**Problem:** Copy out part of the listing below word for word, beginning at the line that has "Click the PS" and ending after the line that has "Looking at the". Leave the pictures out of your answer.
* BEGIN Given records *
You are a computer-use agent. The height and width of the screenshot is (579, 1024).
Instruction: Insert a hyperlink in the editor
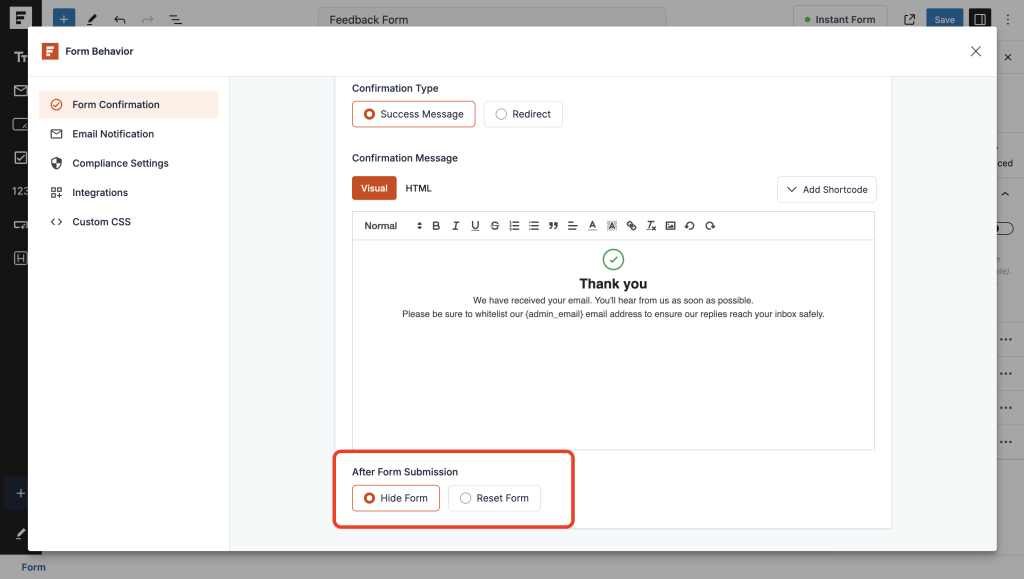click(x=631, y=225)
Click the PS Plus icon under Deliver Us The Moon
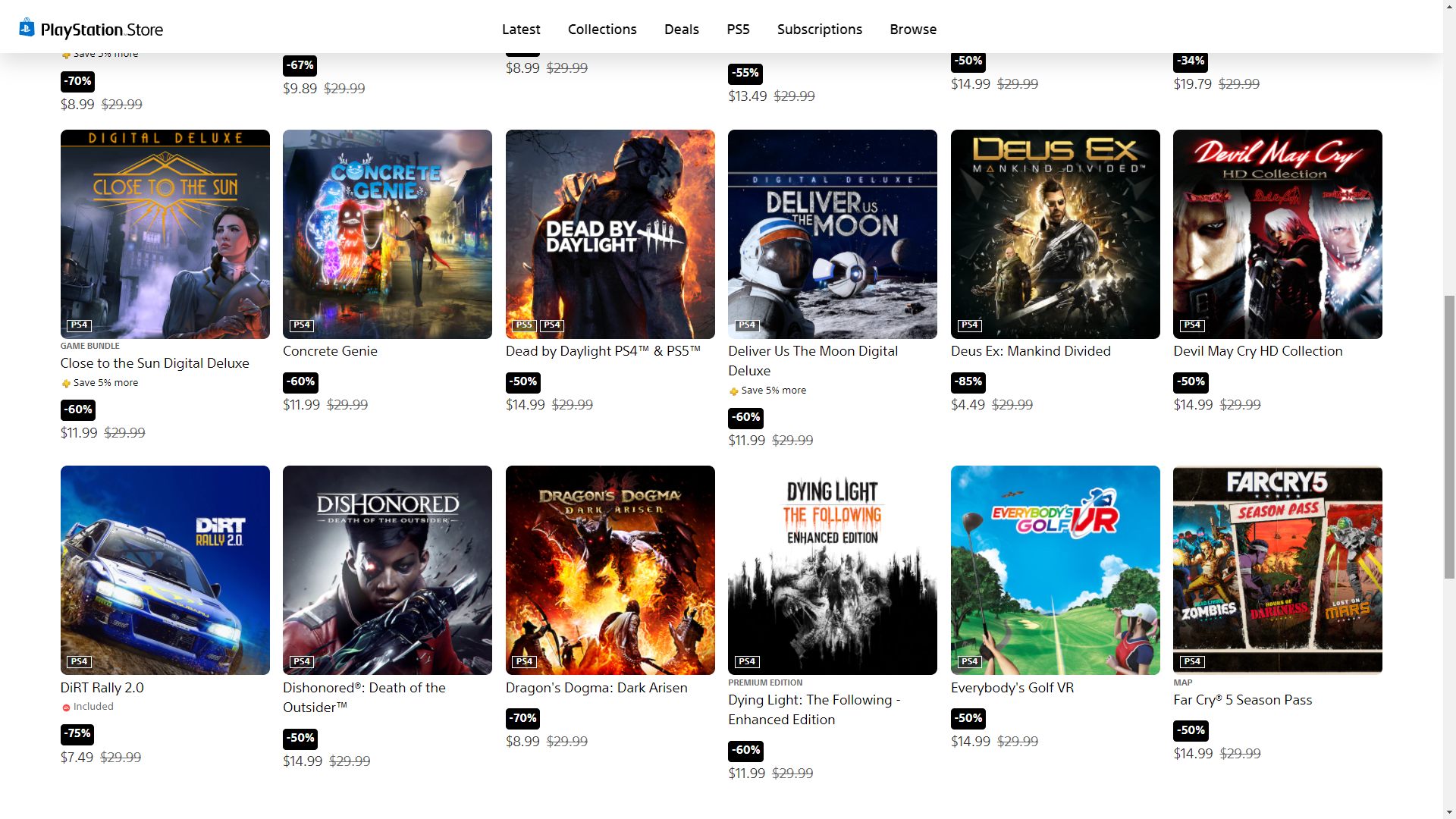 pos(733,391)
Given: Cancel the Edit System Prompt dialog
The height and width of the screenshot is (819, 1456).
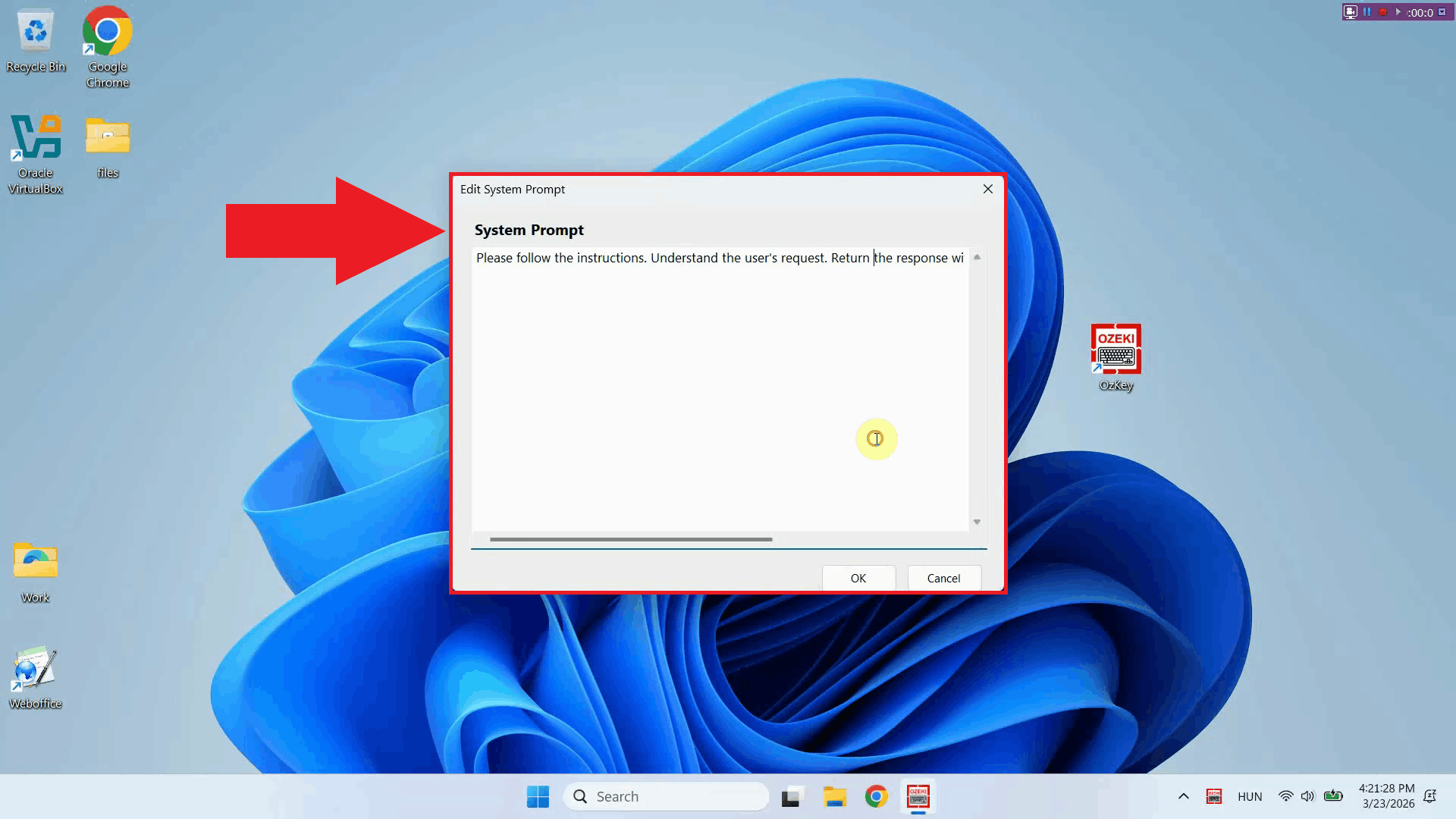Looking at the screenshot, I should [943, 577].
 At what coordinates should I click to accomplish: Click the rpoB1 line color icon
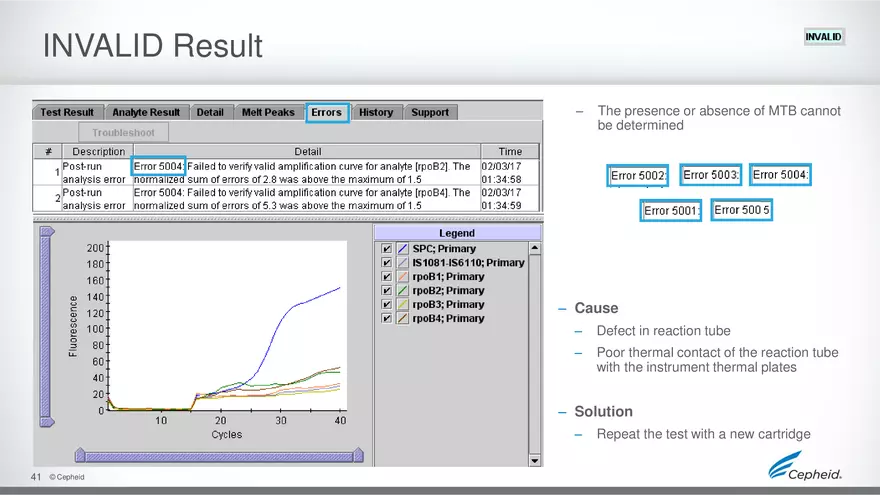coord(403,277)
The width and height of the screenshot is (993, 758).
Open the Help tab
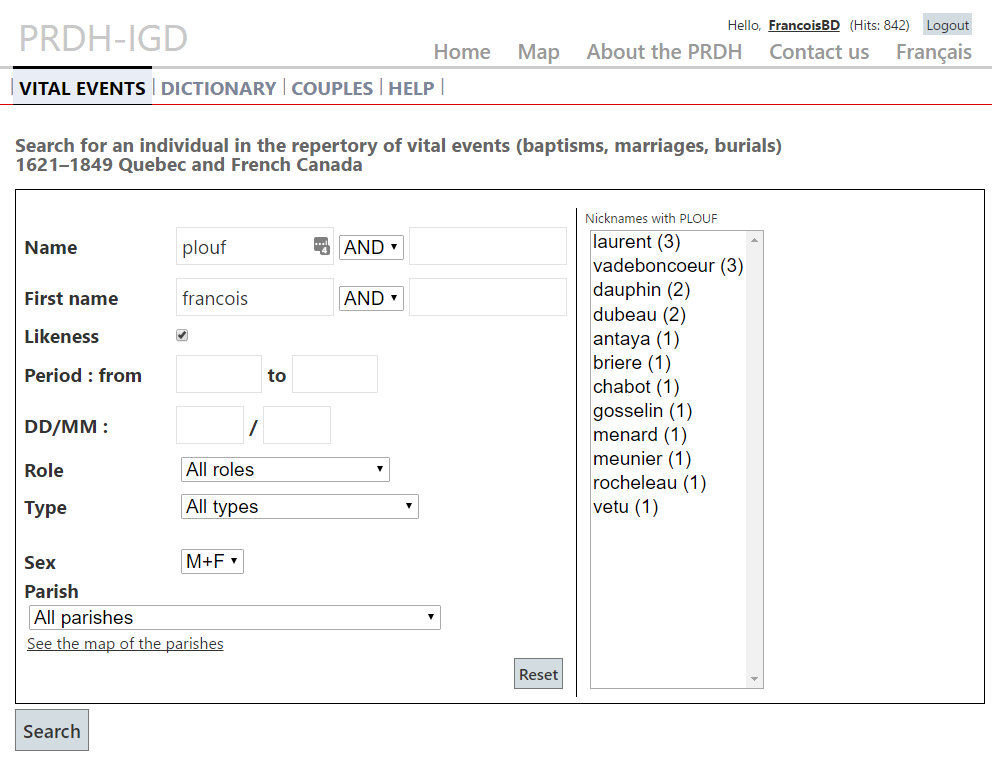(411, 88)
* END Given records *
* BEGIN Given records *
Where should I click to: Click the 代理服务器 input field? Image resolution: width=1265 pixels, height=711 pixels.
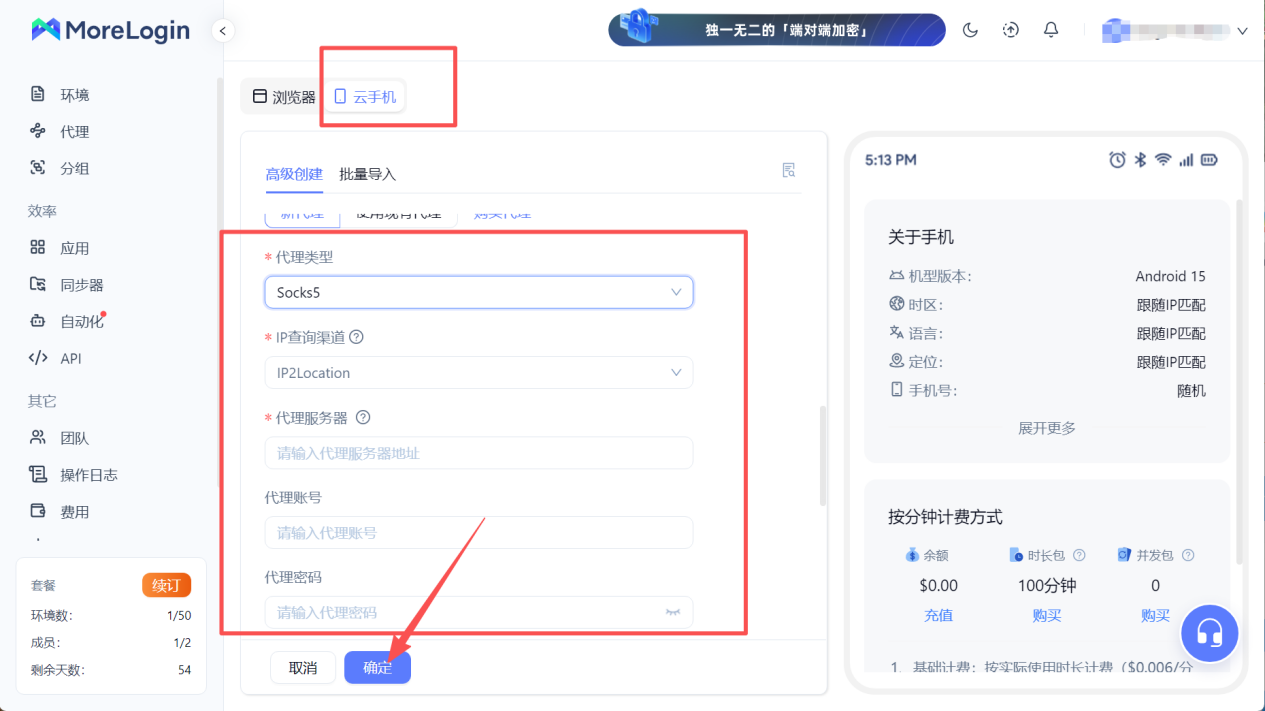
* END Given records *
**Completed task:**
Click the PS Plus icon under Deliver Us The Moon
 pos(733,391)
Given: Cancel the Edit System Prompt dialog
The height and width of the screenshot is (819, 1456).
Looking at the screenshot, I should [943, 577].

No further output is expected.